Il libro è pubblicato, senza il testo francese a fronte, con la traduzione di Domenico Brancale, altro interessante e radicale poeta italiano. E non poteva che essere così se la filosofia dello stesso Royet-Journoud sulle traduzioni è chiarissima: «Nella traduzione, la lingua di arrivo è la versione originale e non l’inverso. D’altronde la poesia ha un corpo. È racconto – e in una sola lingua. Nelle edizioni bilingue ciò che viene distrutto è la nozione stessa di libro: la doppia pagina, l’importanza di voltare pagina, la sospensione della narrazione, il rapporto con il tempo». Bene. Inoltriamoci allora in questo testo (quarto volume, va aggiunto, di una tetralogia che comprende, dal 1972, Le Reversement, La notion d’obstacle, Les objets contiennent l’infini) che è un po’ un antro della Sibilla ma con la parola che si fa via via più rarefatta, sospesa in spazi bianchi che annunciano la sua consunzione. «Dirti una sola cosa/ (senza usare la bocca/ né la lingua/ e senza alcun rumore di sillabe)», «Vengo nel tuo respiro/ la tua vita ti riguarda/ la mia unica funzione è di non muovermi». È un’esperienza di assoluto questa raccolta poetica che ha una scansione per capitoli con titoli di un poema d’altri tempi: la storia in serie, portamento di voce, errore di localizzazione degli eventi nel tempo, cancellazione del bordo destro del cuore.
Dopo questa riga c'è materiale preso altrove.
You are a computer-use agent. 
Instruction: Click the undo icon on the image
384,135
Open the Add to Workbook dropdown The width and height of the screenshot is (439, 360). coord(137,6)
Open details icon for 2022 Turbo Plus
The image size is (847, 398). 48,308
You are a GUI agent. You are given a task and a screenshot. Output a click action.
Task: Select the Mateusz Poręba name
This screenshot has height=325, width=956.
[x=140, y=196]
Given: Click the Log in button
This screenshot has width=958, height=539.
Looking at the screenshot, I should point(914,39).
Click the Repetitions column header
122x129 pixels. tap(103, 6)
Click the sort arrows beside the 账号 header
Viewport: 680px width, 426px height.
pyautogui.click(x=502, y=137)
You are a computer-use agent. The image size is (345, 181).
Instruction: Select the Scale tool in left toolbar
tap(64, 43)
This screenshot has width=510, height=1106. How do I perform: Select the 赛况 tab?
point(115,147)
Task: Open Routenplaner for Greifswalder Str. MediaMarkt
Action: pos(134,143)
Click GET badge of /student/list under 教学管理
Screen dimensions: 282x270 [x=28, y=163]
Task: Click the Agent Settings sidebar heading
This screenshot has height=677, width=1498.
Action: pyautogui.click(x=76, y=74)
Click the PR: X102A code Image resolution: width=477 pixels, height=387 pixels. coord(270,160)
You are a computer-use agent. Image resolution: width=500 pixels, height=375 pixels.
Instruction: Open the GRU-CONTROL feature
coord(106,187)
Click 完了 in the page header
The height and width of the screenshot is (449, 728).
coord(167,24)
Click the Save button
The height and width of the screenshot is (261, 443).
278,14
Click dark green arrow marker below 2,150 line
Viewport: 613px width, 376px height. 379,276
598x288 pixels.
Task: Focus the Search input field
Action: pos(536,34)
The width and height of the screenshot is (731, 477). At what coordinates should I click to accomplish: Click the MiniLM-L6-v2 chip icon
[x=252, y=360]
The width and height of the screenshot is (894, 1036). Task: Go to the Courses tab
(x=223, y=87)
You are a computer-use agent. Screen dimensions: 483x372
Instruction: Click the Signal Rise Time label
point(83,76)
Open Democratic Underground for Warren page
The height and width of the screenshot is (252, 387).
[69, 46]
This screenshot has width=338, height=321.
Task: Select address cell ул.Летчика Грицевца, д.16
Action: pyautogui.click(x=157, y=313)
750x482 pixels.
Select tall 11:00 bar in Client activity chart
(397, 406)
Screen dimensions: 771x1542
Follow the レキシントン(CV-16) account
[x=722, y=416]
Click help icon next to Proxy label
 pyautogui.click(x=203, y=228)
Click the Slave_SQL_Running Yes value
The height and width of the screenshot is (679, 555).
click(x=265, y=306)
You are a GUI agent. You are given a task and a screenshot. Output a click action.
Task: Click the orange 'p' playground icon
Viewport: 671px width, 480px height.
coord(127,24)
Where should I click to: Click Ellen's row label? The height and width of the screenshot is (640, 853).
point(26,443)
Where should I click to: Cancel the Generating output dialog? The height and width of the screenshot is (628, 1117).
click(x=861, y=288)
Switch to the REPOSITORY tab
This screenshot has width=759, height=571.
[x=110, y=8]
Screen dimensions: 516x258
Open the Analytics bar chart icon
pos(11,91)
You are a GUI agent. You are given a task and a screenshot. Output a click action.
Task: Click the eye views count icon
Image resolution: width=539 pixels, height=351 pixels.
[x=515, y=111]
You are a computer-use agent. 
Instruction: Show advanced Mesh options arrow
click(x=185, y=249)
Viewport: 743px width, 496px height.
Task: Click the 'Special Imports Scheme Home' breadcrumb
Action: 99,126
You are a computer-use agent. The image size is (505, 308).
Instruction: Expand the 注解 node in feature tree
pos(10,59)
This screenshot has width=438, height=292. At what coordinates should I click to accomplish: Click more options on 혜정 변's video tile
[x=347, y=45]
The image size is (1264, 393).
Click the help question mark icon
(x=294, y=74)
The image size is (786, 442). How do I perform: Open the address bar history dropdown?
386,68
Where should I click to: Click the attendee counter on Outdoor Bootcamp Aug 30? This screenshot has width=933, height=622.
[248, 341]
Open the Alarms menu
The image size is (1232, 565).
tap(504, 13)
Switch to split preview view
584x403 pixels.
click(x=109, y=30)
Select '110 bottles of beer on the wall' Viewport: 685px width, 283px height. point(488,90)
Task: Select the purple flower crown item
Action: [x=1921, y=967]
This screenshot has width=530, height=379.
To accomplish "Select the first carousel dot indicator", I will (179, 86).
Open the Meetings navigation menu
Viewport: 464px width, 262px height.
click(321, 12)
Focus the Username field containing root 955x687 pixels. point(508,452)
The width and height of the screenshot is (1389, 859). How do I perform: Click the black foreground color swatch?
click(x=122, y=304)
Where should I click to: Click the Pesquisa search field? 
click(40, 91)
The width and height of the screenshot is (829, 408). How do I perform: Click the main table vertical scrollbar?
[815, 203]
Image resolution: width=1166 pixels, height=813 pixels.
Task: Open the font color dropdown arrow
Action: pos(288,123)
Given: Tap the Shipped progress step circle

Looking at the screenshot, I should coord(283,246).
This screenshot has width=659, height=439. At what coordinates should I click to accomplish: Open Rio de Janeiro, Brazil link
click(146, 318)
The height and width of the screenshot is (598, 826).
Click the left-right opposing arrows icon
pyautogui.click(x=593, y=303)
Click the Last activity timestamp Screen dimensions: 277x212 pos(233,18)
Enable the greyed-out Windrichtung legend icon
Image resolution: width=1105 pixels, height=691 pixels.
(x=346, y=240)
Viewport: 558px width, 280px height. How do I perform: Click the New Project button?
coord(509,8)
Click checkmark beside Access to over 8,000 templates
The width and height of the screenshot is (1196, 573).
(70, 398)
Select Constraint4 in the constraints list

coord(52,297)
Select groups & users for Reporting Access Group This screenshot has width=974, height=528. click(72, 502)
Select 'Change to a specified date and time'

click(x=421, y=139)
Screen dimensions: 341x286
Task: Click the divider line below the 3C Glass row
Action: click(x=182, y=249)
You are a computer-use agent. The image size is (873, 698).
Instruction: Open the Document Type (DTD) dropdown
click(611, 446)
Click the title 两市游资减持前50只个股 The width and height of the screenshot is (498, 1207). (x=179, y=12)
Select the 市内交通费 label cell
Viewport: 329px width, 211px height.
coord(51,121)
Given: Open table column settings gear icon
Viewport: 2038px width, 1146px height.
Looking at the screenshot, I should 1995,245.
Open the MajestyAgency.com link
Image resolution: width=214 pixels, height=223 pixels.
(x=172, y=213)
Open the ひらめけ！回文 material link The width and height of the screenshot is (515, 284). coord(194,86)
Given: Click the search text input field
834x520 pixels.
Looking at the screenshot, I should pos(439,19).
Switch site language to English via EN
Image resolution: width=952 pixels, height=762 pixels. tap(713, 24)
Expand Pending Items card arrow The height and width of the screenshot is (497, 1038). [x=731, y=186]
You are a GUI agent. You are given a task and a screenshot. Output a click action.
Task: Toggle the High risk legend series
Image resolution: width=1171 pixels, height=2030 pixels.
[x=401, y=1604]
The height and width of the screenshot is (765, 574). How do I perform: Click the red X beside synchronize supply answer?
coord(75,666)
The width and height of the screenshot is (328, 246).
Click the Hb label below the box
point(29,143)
Una poesia che lascia esterrefatti per la capacità di emozionare nel sottrarre, nello scomparire. «Senza stimare la distanza/ tra voce e sonno/ qualche cosa/ intaccava l’insieme delle regole». E sono le regole codificate che se ne vanno definitivamente nei versi di Royet-Journoud. Ora non resta che aprire altre strade perché la poesia esca fuori dall’impossibilità di parlare: «Un ingranaggio/ occupa la base del cuore».